For a while Butler assumed the alias Hoo-Hoo Archives, inspired by the local movie theater Hoo-Hoo Theatre. When he found out that the theater's name was derived from the Concatenated Order of Hoo-Hoo, which was still extant, he decided to stop using the name. After adopting other names like Sweeney Todd, he settled on buZ blurr, which represented boxcar icons who were like a "buzz word in current vogue going by in a blur". For this name he used a double letter "r" to be associated with the railroad, and didn't like the double "z" which he condensed in a singular capital "Z". Like other mail artists, Butler also uses pseudonyms for his location, like Surrealville and Principality of buZ.

=== Caustic Jelly Post Portraits ===
Encouraged by E.F. Higgins III, a mail artist he met during the Inter-Dada Festival in Ukiah, California, in 1982 Butler started creating his own artist stamp sheets.
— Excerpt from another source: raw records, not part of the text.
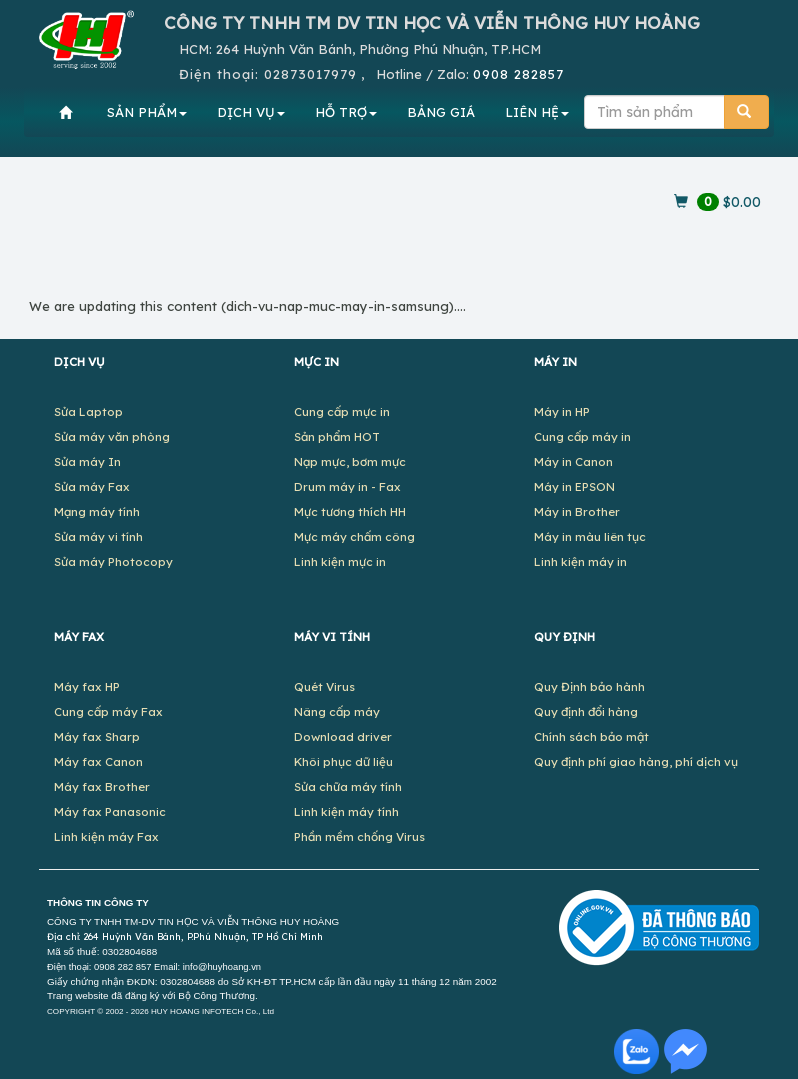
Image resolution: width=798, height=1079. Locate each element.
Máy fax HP (87, 686)
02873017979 (310, 74)
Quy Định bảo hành (589, 686)
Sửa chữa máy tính (348, 786)
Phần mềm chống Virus (359, 836)
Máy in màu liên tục (590, 536)
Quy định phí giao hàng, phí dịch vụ (636, 761)
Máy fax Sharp (97, 736)
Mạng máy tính (97, 511)
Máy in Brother (577, 511)
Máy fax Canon (98, 761)
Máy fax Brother (102, 786)
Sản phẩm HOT (337, 436)
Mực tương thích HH (350, 511)
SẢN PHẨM (147, 112)
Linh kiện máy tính (346, 811)
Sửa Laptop (88, 411)
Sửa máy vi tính (98, 536)
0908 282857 (518, 74)
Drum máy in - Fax (347, 486)
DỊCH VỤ (251, 112)
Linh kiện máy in (580, 561)
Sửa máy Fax (92, 486)
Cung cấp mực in (342, 411)
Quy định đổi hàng (586, 711)
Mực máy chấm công (354, 536)
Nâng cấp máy (337, 711)
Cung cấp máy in (582, 436)
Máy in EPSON (574, 486)
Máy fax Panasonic (110, 811)
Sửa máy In (87, 461)
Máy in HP (562, 411)
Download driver (343, 736)
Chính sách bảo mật (591, 736)
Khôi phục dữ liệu (343, 761)
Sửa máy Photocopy (113, 561)
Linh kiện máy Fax (106, 836)
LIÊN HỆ (537, 112)
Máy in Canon (573, 461)
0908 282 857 (122, 967)
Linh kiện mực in (340, 561)
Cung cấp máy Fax (108, 711)
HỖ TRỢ (346, 112)
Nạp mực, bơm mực (350, 461)
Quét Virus (324, 686)
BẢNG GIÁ (441, 112)
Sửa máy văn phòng (112, 436)
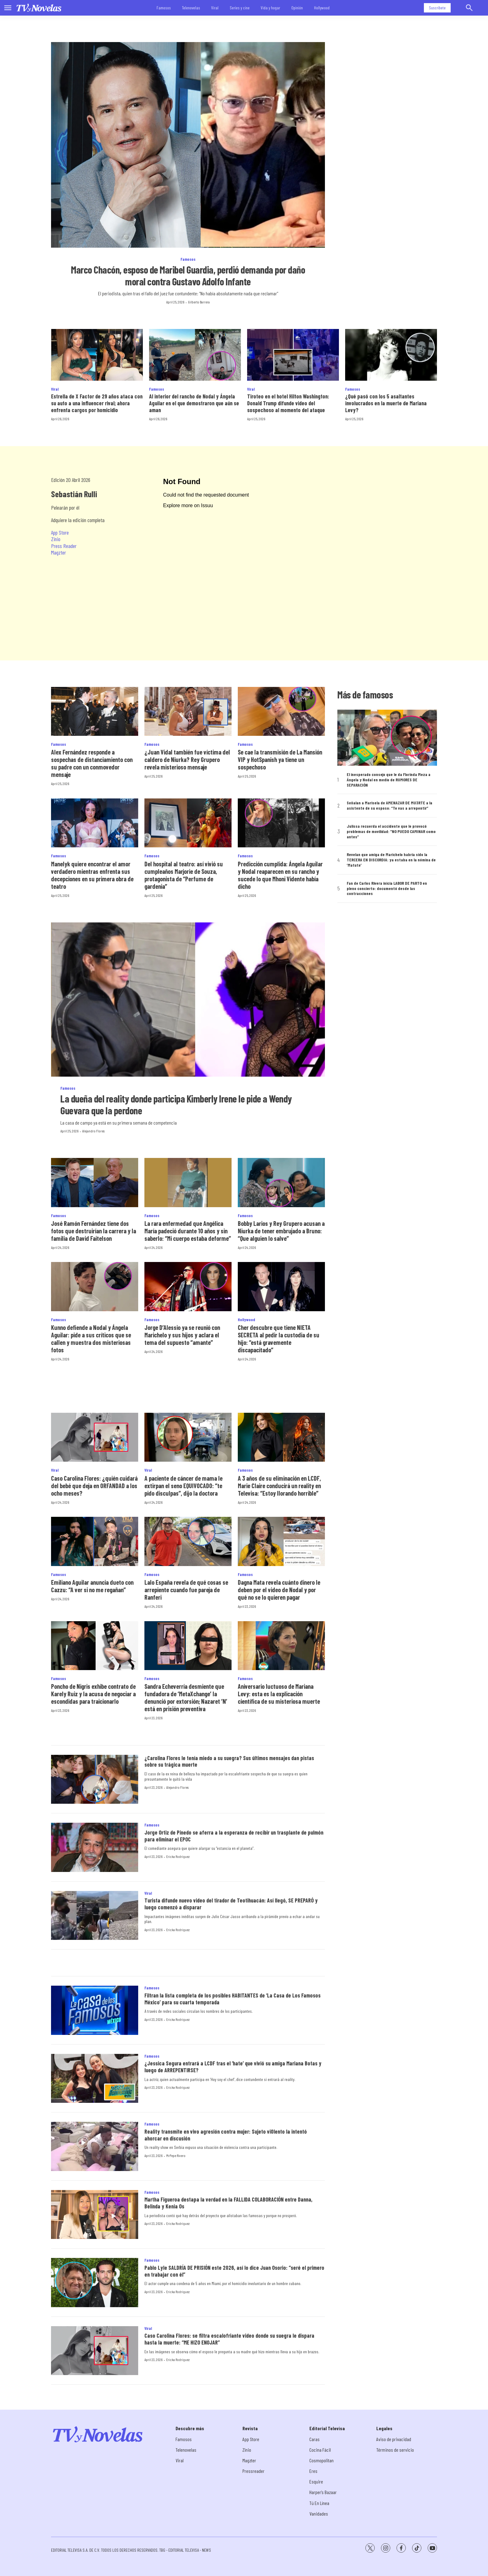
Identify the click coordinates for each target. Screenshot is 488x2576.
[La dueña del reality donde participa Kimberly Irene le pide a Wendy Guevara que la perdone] (188, 999)
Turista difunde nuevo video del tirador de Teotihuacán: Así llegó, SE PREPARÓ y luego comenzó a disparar (231, 1904)
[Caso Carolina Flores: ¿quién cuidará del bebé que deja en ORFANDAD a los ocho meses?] (94, 1437)
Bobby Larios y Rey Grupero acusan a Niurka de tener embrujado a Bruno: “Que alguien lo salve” (281, 1231)
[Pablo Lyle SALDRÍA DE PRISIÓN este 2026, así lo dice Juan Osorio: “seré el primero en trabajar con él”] (94, 2282)
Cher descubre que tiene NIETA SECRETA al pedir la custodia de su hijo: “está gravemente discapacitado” (278, 1339)
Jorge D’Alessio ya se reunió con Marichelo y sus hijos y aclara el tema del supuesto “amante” (182, 1335)
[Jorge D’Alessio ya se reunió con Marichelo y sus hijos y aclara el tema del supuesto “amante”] (188, 1286)
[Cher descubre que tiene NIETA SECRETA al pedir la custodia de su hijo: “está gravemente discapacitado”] (281, 1286)
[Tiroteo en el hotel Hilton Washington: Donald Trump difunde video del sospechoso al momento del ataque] (293, 355)
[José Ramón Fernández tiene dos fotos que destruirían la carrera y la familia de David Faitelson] (94, 1182)
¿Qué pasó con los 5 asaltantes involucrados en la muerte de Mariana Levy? (386, 403)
These were mostly made from xeroxed Caustic Jelly Post Portraits: portraits that Butler took with a Polaroid 3000, an instant camera that prints pictures covered in a negative image meant to be peeled off and discarded because considered caustic. Instead of disposing of the negative image, Butler carved it, creating stylized, high-contrast portraits of his subjects.

=== Documentation ===
Influenced by Guglielmo Achille Cavellini's Autostoricizzazione, most of Butler's work revolves around documenting his own life. The captions under his boxcar art were a way of documenting life events. Throughout his mail artist career, Butler traveled widely, documenting the many gatherings and exhibitions of the network through his artist stamp sheets and Caustic Jelly Portraits. Since he turned 36, Butler has been taking self-portraits on his birthday and working them into his art, often with self-deprecating captions like “glabrous pate acrophobic” and “lyssophobic underwater man.”
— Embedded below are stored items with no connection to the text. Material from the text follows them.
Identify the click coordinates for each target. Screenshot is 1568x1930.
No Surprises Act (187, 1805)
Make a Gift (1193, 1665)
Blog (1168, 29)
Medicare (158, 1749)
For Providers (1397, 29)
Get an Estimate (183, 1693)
== Exhibitions, reception and impact ==
Butler remained anonymous for most of his career as a boxcar artist, while Colossus of Roads grew in fame. This situation made him "widely unknown", a tagline he adopted as a caption for Colossus of Roads and that was later used as the title of a group art exhibition in New York. For a time, the character was shown in training videos for new hires of the Union Pacific Railroad, to suggest the company was "the colossus of roads". Since then, Butler's work as Gypsy Sphinx and Colossus of Roads has appeared in nearly every zine, magazine, and movie on the subject of boxcar art. Bill Daniel, the filmmaker behind Who is Bozo Texino? regarded Butler as "The most poetic of the boxcar graffitiers", and it would be his film that ultimately outed Butler as Colossus of Roads.

Musicians Doug McCombs, Tim Barry, Hurray for the Riff Raff, and Dylan Golden Aycock have named songs after Colossus of Roads and its captions.

As a contributor of the mail art network for over fifty years, Butler gained international renown both for his body of work and for his effort to document the gatherings of the network. Mail artists John Held Jr. and Anna Banana described him as an unassuming person, whose work has benefited everyone in the mail art network.

Butler's work has appeared in many group art exhibitions of mail art and stamp sheets. His solo exhibitions include: Caustic Jelly Portraits at the Stamp Art Gallery in San Francisco (1997); Pretty Ugly White Black Blues Again at the International Curatorial Space in New York (2003) and the Arts Center of the Ozarks in Springdale, Arkansas (2003); and Wait of World: buZ blurr Age Progression at the CALS gallery in Little Rock, Arkansas (2019).

In March 2024, two months after Butler's death, STRAAT Museum in Amsterdam held the exhibition Moniker: An Origin Story, spotlighting iconic moniker artists with a special focus on Butler's work and his friendship with Bill Daniel.

== Personal life ==
From 1959 until his death in 2024, Butler lived in Gurdon, Arkansas, with his wife Emmy S. Blanton (known as Earlene in the mail art network). Together, they had three children.